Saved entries
=-=-=
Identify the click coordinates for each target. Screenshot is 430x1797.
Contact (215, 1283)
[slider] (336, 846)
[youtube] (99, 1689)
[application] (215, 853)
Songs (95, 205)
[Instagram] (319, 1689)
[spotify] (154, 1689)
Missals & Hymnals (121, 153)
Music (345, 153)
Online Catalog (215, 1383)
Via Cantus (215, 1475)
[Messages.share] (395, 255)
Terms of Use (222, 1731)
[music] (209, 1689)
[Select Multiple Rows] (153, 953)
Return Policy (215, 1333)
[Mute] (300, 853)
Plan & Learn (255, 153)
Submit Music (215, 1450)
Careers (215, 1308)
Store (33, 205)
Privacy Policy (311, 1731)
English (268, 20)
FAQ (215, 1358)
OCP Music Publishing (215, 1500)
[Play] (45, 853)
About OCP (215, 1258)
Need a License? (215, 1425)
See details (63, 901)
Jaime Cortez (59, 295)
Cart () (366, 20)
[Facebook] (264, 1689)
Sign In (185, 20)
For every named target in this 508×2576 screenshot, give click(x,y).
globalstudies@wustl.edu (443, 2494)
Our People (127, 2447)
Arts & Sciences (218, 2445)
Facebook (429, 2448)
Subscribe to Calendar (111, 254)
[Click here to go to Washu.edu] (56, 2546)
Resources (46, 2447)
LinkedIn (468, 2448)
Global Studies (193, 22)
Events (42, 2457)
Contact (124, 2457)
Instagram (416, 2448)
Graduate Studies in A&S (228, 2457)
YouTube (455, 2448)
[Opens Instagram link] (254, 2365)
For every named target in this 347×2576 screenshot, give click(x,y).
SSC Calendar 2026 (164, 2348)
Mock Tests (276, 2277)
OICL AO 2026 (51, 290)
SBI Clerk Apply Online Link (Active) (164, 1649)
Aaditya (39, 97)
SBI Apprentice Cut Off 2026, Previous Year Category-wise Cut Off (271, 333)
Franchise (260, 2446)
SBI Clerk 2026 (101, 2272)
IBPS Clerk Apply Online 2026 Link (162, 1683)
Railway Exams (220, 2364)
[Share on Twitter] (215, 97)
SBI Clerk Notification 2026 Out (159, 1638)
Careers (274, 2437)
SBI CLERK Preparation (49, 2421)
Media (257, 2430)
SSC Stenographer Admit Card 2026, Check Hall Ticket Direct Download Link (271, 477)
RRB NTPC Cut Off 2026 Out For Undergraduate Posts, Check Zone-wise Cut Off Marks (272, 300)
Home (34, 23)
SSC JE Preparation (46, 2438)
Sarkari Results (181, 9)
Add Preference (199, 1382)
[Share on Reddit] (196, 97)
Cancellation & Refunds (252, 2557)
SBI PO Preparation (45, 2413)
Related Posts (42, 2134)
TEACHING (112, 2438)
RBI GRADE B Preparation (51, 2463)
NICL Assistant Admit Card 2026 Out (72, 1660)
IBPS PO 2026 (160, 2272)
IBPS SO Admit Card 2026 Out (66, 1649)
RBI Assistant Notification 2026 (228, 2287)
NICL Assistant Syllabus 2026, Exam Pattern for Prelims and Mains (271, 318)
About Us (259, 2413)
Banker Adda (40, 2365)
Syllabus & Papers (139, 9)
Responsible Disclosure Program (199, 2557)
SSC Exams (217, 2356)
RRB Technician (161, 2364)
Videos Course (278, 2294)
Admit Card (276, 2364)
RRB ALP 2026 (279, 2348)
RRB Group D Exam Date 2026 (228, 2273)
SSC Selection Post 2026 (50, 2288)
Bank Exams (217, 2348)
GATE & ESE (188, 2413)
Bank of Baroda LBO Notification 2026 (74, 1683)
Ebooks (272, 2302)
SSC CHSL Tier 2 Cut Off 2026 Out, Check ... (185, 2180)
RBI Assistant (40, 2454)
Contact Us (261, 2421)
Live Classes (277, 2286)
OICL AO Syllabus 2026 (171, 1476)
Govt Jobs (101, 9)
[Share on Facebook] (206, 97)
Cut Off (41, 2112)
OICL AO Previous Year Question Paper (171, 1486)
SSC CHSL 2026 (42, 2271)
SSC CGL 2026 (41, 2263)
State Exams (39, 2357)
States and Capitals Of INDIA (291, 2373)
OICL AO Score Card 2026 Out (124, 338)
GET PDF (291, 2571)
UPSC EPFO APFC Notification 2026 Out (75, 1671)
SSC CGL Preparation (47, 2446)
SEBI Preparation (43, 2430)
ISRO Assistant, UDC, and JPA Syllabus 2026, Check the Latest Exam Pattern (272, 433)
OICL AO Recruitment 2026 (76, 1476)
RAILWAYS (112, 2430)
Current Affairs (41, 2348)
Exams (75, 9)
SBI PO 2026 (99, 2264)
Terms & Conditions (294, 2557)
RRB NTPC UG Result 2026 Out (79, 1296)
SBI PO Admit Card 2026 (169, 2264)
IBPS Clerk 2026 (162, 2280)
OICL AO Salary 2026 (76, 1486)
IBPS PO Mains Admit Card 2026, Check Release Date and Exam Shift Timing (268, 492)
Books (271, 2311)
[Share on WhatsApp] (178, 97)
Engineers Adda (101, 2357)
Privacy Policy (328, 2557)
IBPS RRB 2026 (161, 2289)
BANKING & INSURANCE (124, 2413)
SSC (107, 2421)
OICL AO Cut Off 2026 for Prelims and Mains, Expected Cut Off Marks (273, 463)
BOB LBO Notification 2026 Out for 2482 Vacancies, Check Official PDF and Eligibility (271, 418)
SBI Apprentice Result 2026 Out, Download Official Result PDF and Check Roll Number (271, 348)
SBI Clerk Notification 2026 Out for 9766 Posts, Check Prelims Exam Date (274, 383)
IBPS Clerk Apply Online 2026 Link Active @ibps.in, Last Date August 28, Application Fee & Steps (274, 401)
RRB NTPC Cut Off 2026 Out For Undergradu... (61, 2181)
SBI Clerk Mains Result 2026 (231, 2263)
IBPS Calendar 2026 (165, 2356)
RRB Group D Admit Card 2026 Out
=-=-=
TASK INSTRUCTIONS:
Restate the data in full so that no line differs from the original.

EXERCISE SOLUTION:
Identify the click coordinates for each target. Screenshot is 430x1797.
Contact (215, 1283)
[slider] (336, 846)
[youtube] (99, 1689)
[application] (215, 853)
Songs (95, 205)
[Instagram] (319, 1689)
[spotify] (154, 1689)
Missals & Hymnals (121, 153)
Music (345, 153)
Online Catalog (215, 1383)
Via Cantus (215, 1475)
[Messages.share] (395, 255)
Terms of Use (222, 1731)
[music] (209, 1689)
[Select Multiple Rows] (153, 953)
Return Policy (215, 1333)
[Mute] (300, 853)
Plan & Learn (255, 153)
Submit Music (215, 1450)
Careers (215, 1308)
Store (33, 205)
Privacy Policy (311, 1731)
English (268, 20)
FAQ (215, 1358)
OCP Music Publishing (215, 1500)
[Play] (45, 853)
About OCP (215, 1258)
Need a License? (215, 1425)
See details (63, 901)
Jaime Cortez (59, 295)
Cart () (366, 20)
[Facebook] (264, 1689)
Sign In (185, 20)
For every named target in this 508×2576 screenshot, give click(x,y).
globalstudies@wustl.edu (443, 2494)
Our People (127, 2447)
Arts & Sciences (218, 2445)
Facebook (429, 2448)
Subscribe to Calendar (111, 254)
[Click here to go to Washu.edu] (56, 2546)
Resources (46, 2447)
LinkedIn (468, 2448)
Global Studies (193, 22)
Events (42, 2457)
Contact (124, 2457)
Instagram (416, 2448)
Graduate Studies in A&S (228, 2457)
YouTube (455, 2448)
[Opens Instagram link] (254, 2365)
For every named target in this 347×2576 screenshot, give click(x,y).
SSC Calendar 2026 (164, 2348)
Mock Tests (276, 2277)
OICL AO 2026 (51, 290)
SBI Clerk Apply Online Link (Active) (164, 1649)
Aaditya (39, 97)
SBI Apprentice Cut Off 2026, Previous Year Category-wise Cut Off (271, 333)
Franchise (260, 2446)
SBI Clerk 2026 (101, 2272)
IBPS Clerk Apply Online 2026 Link (162, 1683)
Railway Exams (220, 2364)
[Share on Twitter] (215, 97)
SBI Clerk Notification 2026 Out (159, 1638)
Careers (274, 2437)
SBI CLERK Preparation (49, 2421)
Media (257, 2430)
SSC Stenographer Admit Card 2026, Check Hall Ticket Direct Download Link (271, 477)
RRB NTPC Cut Off 2026 Out For Undergraduate Posts, Check Zone-wise Cut Off Marks (272, 300)
Home (34, 23)
SSC JE Preparation (46, 2438)
Sarkari Results (181, 9)
Add Preference (199, 1382)
[Share on Reddit] (196, 97)
Cancellation & Refunds (252, 2557)
SBI PO Preparation (45, 2413)
Related Posts (42, 2134)
TEACHING (112, 2438)
RBI GRADE B Preparation (51, 2463)
NICL Assistant Admit Card 2026 Out (72, 1660)
IBPS PO 2026 (160, 2272)
IBPS SO Admit Card 2026 Out (66, 1649)
RBI Assistant Notification 2026 (228, 2287)
NICL Assistant Syllabus 2026, Exam Pattern for Prelims and Mains (271, 318)
About Us (259, 2413)
Banker Adda (40, 2365)
Syllabus & Papers (139, 9)
Responsible Disclosure Program (199, 2557)
SSC Exams (217, 2356)
RRB Technician (161, 2364)
Videos Course (278, 2294)
Admit Card (276, 2364)
RRB ALP 2026 (279, 2348)
RRB Group D Exam Date 2026 (228, 2273)
SSC Selection Post 2026 (50, 2288)
Bank Exams (217, 2348)
GATE & ESE (188, 2413)
Bank of Baroda LBO Notification 2026 (74, 1683)
Ebooks (272, 2302)
SSC CHSL Tier 2 Cut Off 2026 Out, Check ... (185, 2180)
RBI Assistant (40, 2454)
Contact Us (261, 2421)
Live Classes (277, 2286)
OICL AO Syllabus 2026 (171, 1476)
Govt Jobs (101, 9)
[Share on Facebook] (206, 97)
Cut Off (41, 2112)
OICL AO Previous Year Question Paper (171, 1486)
SSC CHSL 2026 (42, 2271)
SSC CGL 2026 (41, 2263)
State Exams (39, 2357)
States and Capitals Of INDIA (291, 2373)
OICL AO Score Card 2026 Out (124, 338)
GET PDF (291, 2571)
UPSC EPFO APFC Notification 2026 Out (75, 1671)
SSC CGL Preparation (47, 2446)
SEBI Preparation (43, 2430)
ISRO Assistant, UDC, and JPA Syllabus 2026, Check the Latest Exam Pattern (272, 433)
OICL AO Recruitment 2026 (76, 1476)
RAILWAYS (112, 2430)
Current Affairs (41, 2348)
Exams (75, 9)
SBI PO 2026 (99, 2264)
Terms & Conditions (294, 2557)
RRB NTPC UG Result 2026 Out (79, 1296)
SBI PO Admit Card 2026 (169, 2264)
IBPS Clerk 2026 (162, 2280)
OICL AO Salary 2026 (76, 1486)
IBPS PO Mains Admit Card 2026, Check Release Date and Exam Shift Timing (268, 492)
Books (271, 2311)
[Share on WhatsApp] (178, 97)
Engineers Adda (101, 2357)
Privacy Policy (328, 2557)
IBPS RRB 2026 (161, 2289)
BANKING & INSURANCE (124, 2413)
SSC (107, 2421)
OICL AO Cut Off 2026 for Prelims and Mains, Expected Cut Off Marks (273, 463)
BOB LBO Notification 2026 Out for 2482 Vacancies, Check Official PDF and Eligibility (271, 418)
SBI Apprentice Result 2026 Out, Download Official Result PDF and Check Roll Number (271, 348)
SBI Clerk Notification 2026 Out for 9766 Posts, Check Prelims Exam Date (274, 383)
IBPS Clerk Apply Online 2026 Link Active @ibps.in, Last Date August 28, Application Fee & Steps (274, 401)
RRB NTPC Cut Off 2026 Out For Undergradu... (61, 2181)
SBI Clerk Mains Result 2026 (231, 2263)
IBPS Calendar 2026 (165, 2356)
RRB Group D Admit Card 2026 Out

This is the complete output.